GOAL OF THE EXERCISE: For this task, extract exactly the lines of the data below, from the line containing "Open the notifications bell" through the last one, with pictures left out.

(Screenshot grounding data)
════════
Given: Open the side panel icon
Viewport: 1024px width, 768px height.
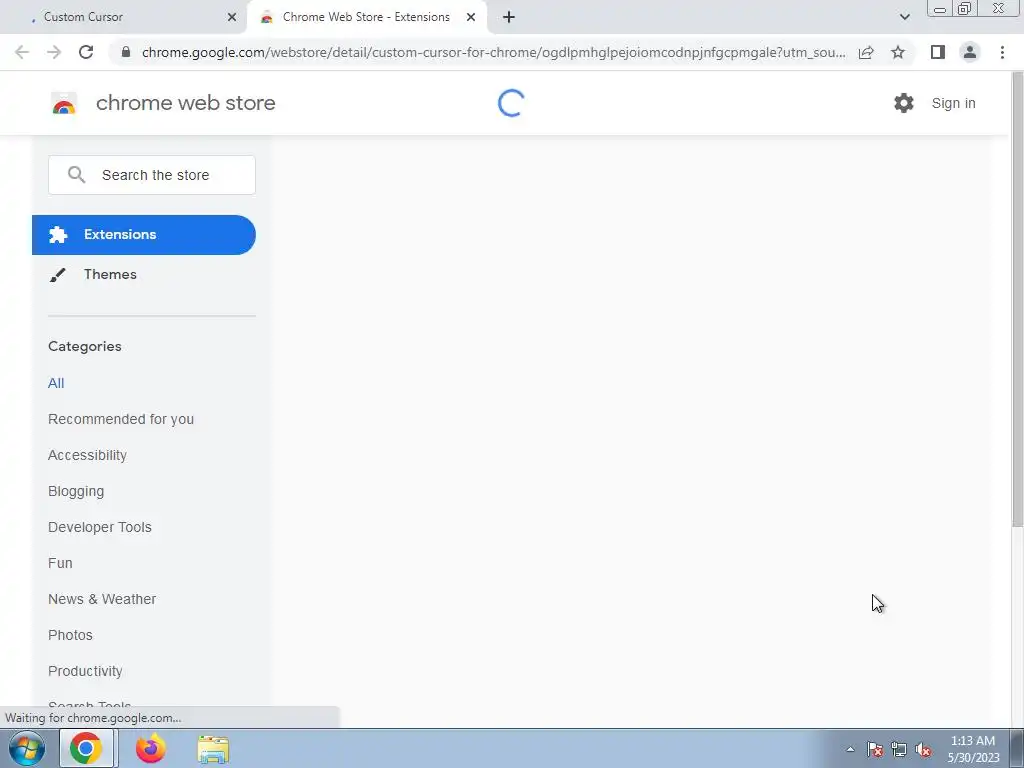Looking at the screenshot, I should tap(938, 52).
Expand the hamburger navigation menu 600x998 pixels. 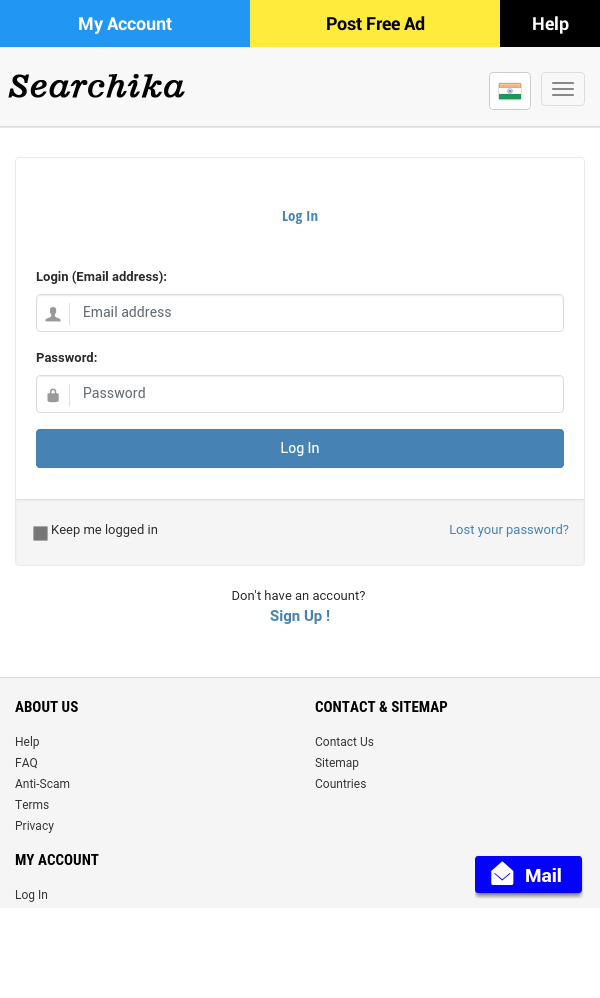point(563,90)
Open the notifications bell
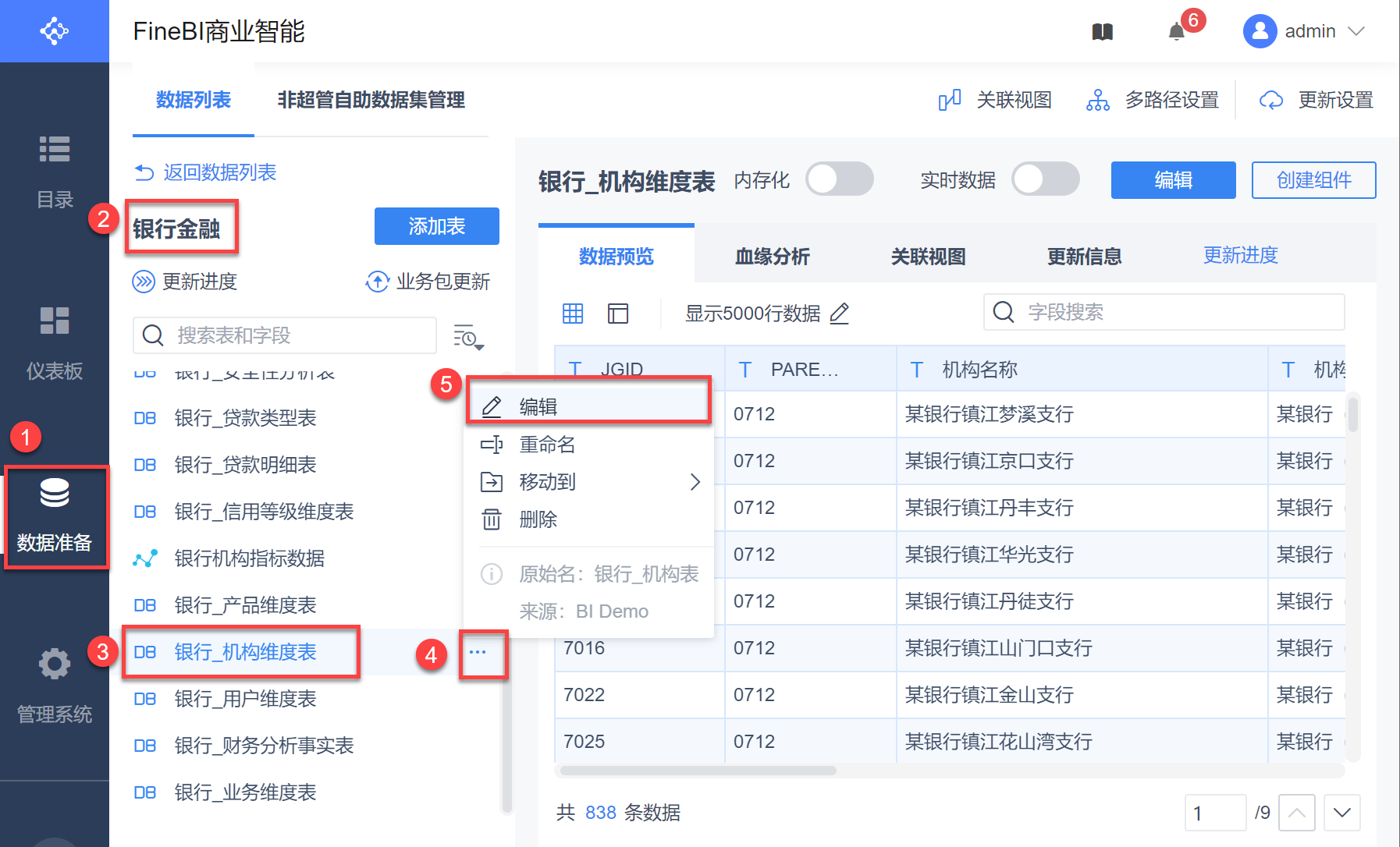Image resolution: width=1400 pixels, height=847 pixels. pyautogui.click(x=1176, y=32)
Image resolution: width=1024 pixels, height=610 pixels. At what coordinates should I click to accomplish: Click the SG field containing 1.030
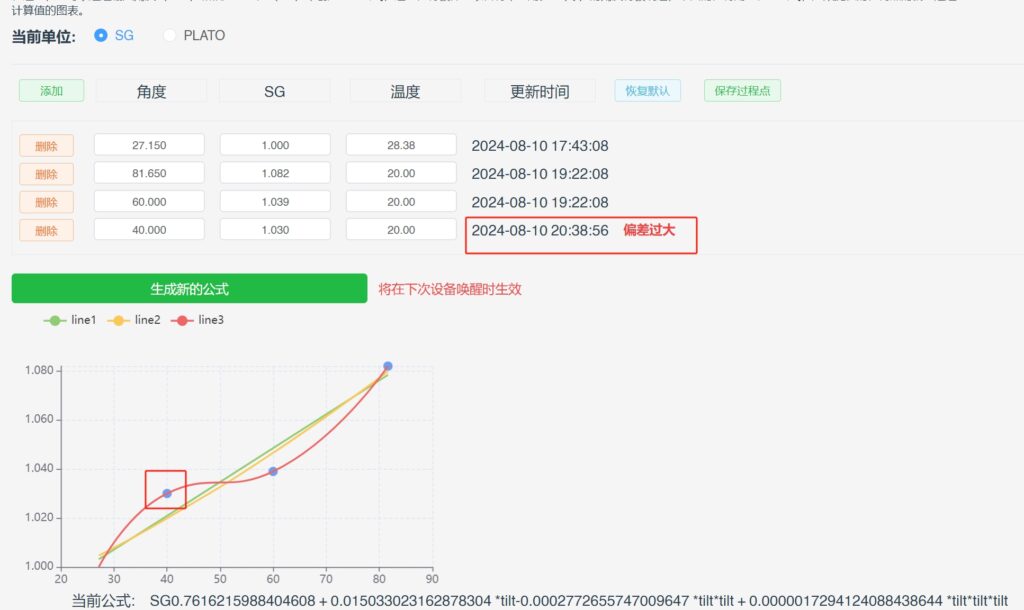pos(275,229)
════════
EXPECTED OUTPUT:
Open the notifications bell
Image resolution: width=1400 pixels, height=847 pixels. pyautogui.click(x=1176, y=32)
Image resolution: width=1024 pixels, height=610 pixels. At what coordinates should I click to accomplish: Click the SG field containing 1.030
pos(275,229)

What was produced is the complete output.